Emerson também comentou o peso político de Gladson, que segue com forte capital eleitoral no Acre e nunca perdeu uma eleição. Ainda assim, afirmou que popularidade não basta para alterar uma decisão judicial. O advogado fez questão de registrar sua relação pessoal com o ex-governador e disse falar “com dor”, por gostar de Gladson e já ter atuado como advogado dele na primeira candidatura à Câmara Federal. “Eu tenho uma admiração por ele, inegavelmente, independentemente de qualquer coisa. É um grande líder político do nosso estado e da região Norte, nunca perdeu uma eleição”, disse. Logo depois, ponderou que, sem Gladson na disputa, “o cenário muda radicalmente” e “as peças se mexem no tabuleiro”.

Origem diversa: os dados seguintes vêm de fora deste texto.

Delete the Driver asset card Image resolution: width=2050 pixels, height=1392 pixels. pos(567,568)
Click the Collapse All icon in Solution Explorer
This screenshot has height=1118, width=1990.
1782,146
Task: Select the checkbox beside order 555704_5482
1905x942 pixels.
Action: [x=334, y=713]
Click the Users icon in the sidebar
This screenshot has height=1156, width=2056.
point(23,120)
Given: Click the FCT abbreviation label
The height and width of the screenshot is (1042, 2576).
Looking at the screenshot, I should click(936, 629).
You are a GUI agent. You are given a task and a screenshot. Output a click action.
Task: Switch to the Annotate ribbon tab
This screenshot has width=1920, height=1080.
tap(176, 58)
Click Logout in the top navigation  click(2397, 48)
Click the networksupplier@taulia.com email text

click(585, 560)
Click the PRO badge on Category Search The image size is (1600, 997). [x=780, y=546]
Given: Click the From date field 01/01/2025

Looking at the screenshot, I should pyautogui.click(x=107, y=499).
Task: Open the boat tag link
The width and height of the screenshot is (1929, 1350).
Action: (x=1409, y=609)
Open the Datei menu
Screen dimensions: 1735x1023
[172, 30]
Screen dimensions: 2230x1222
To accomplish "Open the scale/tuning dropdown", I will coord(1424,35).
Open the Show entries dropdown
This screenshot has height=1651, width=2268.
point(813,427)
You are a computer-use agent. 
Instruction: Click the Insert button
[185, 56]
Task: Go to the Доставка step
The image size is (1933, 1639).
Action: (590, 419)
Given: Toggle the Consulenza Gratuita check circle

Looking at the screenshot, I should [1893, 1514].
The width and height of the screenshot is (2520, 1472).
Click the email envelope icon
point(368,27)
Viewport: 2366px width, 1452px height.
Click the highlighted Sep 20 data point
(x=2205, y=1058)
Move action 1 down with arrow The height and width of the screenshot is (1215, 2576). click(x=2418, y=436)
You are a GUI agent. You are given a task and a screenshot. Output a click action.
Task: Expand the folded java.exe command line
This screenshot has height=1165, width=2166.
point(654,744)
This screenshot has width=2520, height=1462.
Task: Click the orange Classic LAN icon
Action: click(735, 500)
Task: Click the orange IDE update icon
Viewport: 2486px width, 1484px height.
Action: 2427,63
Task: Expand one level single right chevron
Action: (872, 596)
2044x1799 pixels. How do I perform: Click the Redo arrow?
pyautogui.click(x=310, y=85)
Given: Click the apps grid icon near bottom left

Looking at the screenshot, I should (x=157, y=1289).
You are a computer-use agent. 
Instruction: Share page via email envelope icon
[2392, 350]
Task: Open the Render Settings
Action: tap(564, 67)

Outro ponto explicado no programa foi o prazo para recursos. Emerson informou que a defesa já apresentou embargos de declaração, instrumento usado para questionar pontos de obscuridade, omissão ou contradição e também para preparar o caminho do recurso ao STF. Como os embargos interrompem o prazo, o período para o recurso extraordinário ainda não começou. Quando começar, segundo ele, o prazo será de 15 dias corridos, contados a partir da publicação da decisão correspondente, com prorrogação apenas se o vencimento cair em fim de semana ou dia sem expediente.

A análise feita no Jornal da Manhã também separou dois conceitos que têm sido misturados no debate político: o lícito e o justo. Para Emerson, a licitude está ligada ao respeito ao devido processo legal, com contraditório, ampla defesa e julgamento por autoridade competente. Já a justiça social pode variar conforme a percepção de cada pessoa. Ao tratar da condenação de Gladson, ele afirmou que, do ponto de vista judicial, o resultado deve ser compreendido a partir das regras do processo e dos recursos cabíveis. “A decisão do juiz não se questiona, se recorre”, disse.

O quadro, portanto, é este: Gladson Cameli foi condenado por órgão colegiado, está hoje inelegível pela Lei da Ficha Limpa, ainda pode recorrer ao STF e pode tentar uma liminar para suspender os efeitos da condenação. Mas, na avaliação jurídica apresentada por Emerson Soares, essa possibilidade existe mais no campo técnico do que no campo da probabilidade. A anulação de parte das provas pelo STF não derrubou a condenação, não anulou o processo e não devolveu automaticamente a condição de candidato ao ex-governador. Até uma decisão em sentido contrário, o impedimento eleitoral permanece.